# MS ACCESS XP Anmeldepasswort ändern



## Ralf Dillenburger (28. Juni 2004)

Hallo, hab mal wieder ein Problem mit Access:

Hab eine Datenbank auf einem Server liegen und im Netzwerk freigegeben. Da nur ein paar Benutzer Zugriff auf die Datenbank haben sollen, habe ich eine Arbeitsgruppeninformationsdatei für die Datenbank angelegt, die Benutzer erstellt und Passwörter vergeben. Jetzt meine Frage:

Kann ich (über VBA?) es irgendwie erreichen, dass ich zentral Passwörter für diese Konten vergeben kann? Ist nämlich etwas umständlich, sich mit jedem Account anzumelden, um das PW zu ändern...

Hat jemand ne Idee, wie ich aus VBA auf die Benutzerkonten zugreifen kann?

Danke

MfG

Ralf


----------



## Thomas Darimont (30. Juni 2004)

Hallo Herr Dillenburger!

(Da muss ein kleiner Hack her ;-) )

Schnapp dir die mdw Datei und bennene sie in mdb um. Dann kannst du sie ganz normal als Access Datenbankdatei öffnen. In der Tabellenübersicht siehst du zwar keine Tabellen, aber es gibt welche ;-)

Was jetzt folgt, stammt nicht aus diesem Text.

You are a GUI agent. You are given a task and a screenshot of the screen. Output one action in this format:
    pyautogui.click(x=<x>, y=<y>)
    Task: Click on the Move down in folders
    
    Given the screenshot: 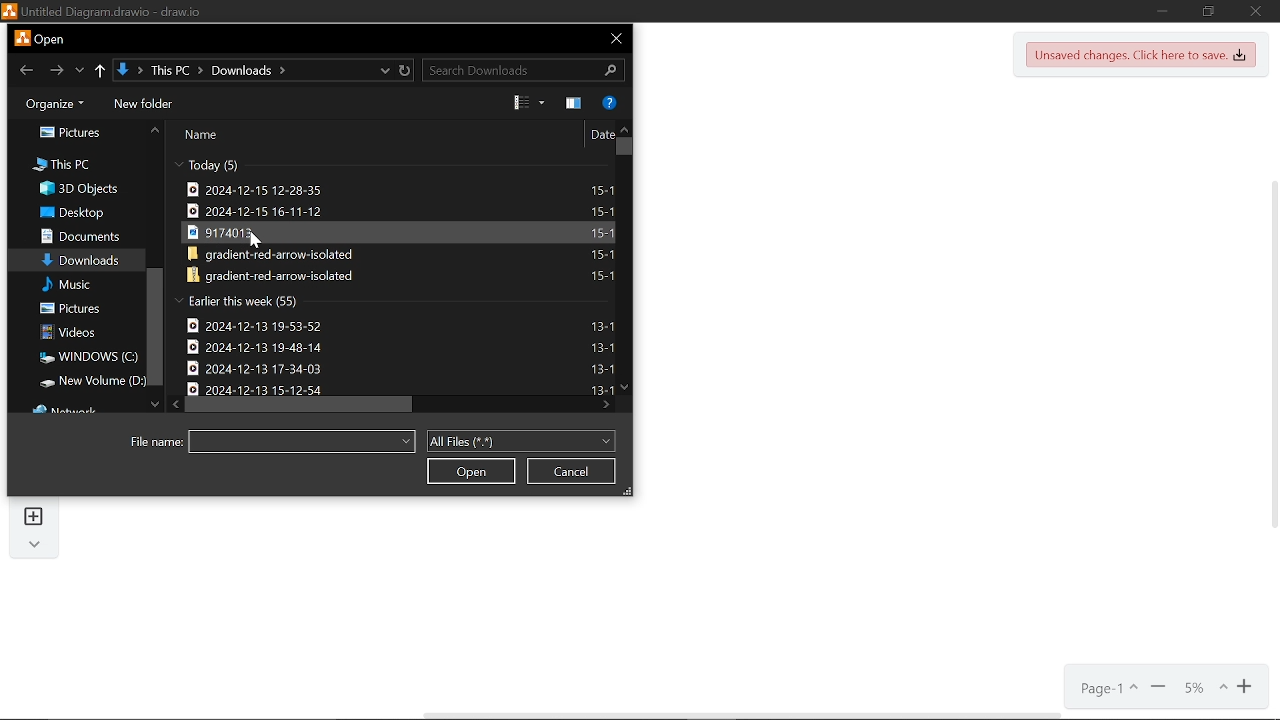 What is the action you would take?
    pyautogui.click(x=154, y=405)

Mit folgendem Code kannst du sie dir im Debug Fenster anzeigen lassen:


```
Option Compare Database
Option Explicit

Private Sub Befehl0_Click()

Dim cat As New ADOX.Catalog
Dim tbl As ADOX.Table

Dim rs As New ADODB.Recordset

With rs
    .ActiveConnection = CurrentProject.connection
    .CursorType = adOpenDynamic
    .LockType = adLockOptimistic
End With

cat.ActiveConnection = CurrentProject.connection

For Each tbl In cat.Tables
 Debug.Print tbl.Name
 rs.Open "select * from " & tbl.Name
 If Not rs.EOF And Not rs.BOF Then
    Debug.Print rs.GetString
 End If
 rs.Close
Next tbl

Set cat = Nothing
Set rs = Nothing


End Sub
```

Ich habe dazu die Verweise:
Mircosoft ActiveX Data Objects recordset 2.7 Library
und
Mircosoft ADO Ext. 2.7 for DDL and Security 
verwendet.

Wenn du das obige Beispiel ausführts ... einfach eine Form erzeugen und einen Button drauf legen und als Ereignisprozedur obigen Code hinterlegen.

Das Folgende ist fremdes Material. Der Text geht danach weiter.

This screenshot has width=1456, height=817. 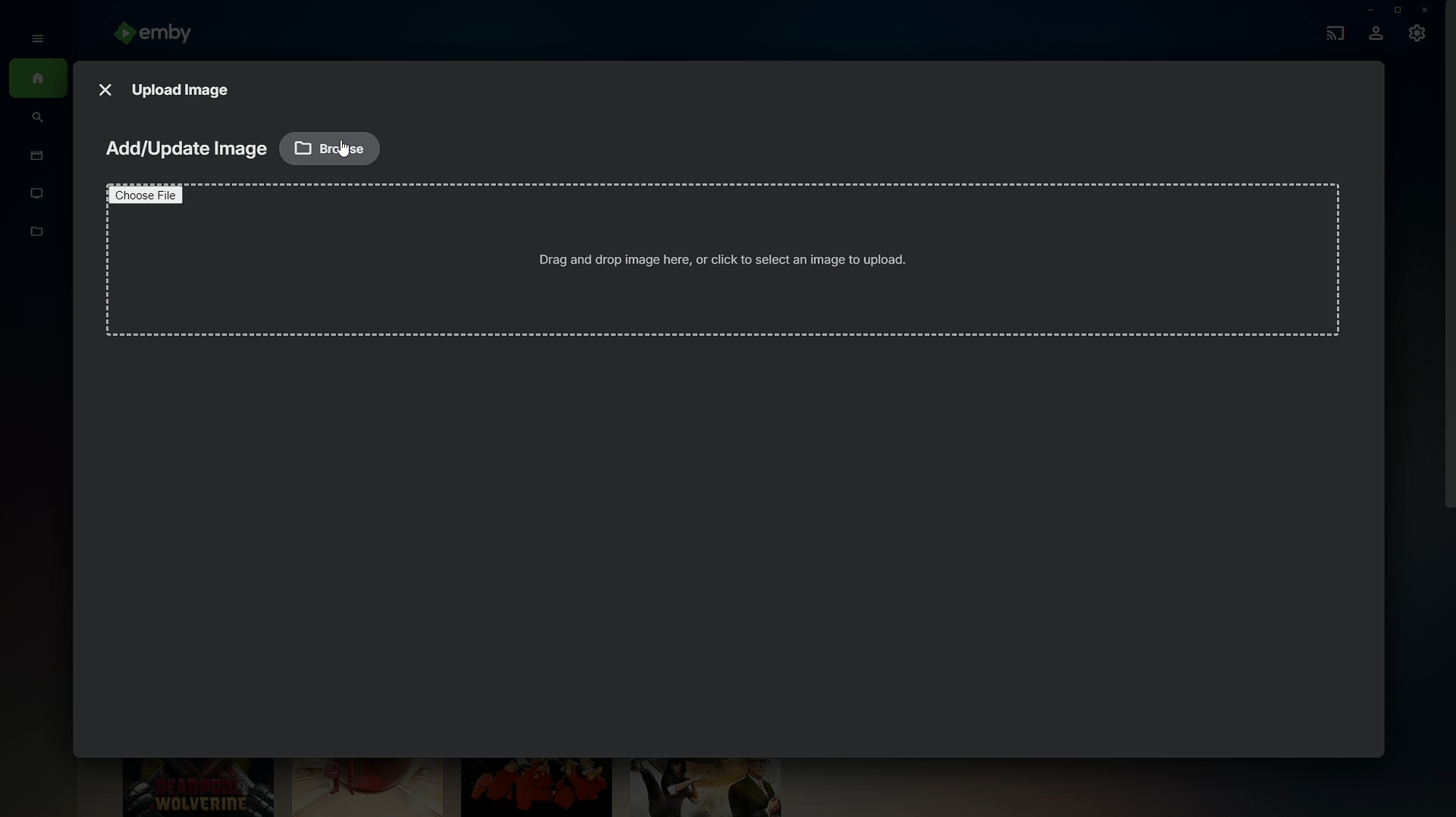 What do you see at coordinates (33, 37) in the screenshot?
I see `Show menu` at bounding box center [33, 37].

Du erhälst darauf hin eine übersicht der internen Systemtabellen:



> MSysAccessObjects
> MSysAccounts
> MSysACEs
> MSysGroupList
> ...



Die interessante für dich ist wohl:
MSysACEs

Jedoch hast du darauf  jedoch von Haus aus keinen Zugriff (könnte sein, dass du Zugriff hast, wenn du dich als Admin anmeldest (Bin kein Admin) ;-) ).

Ansonsten liese sich diese kleine Hürde sicherlich mit noch einem kleinem Hack hinbiegen... ;-)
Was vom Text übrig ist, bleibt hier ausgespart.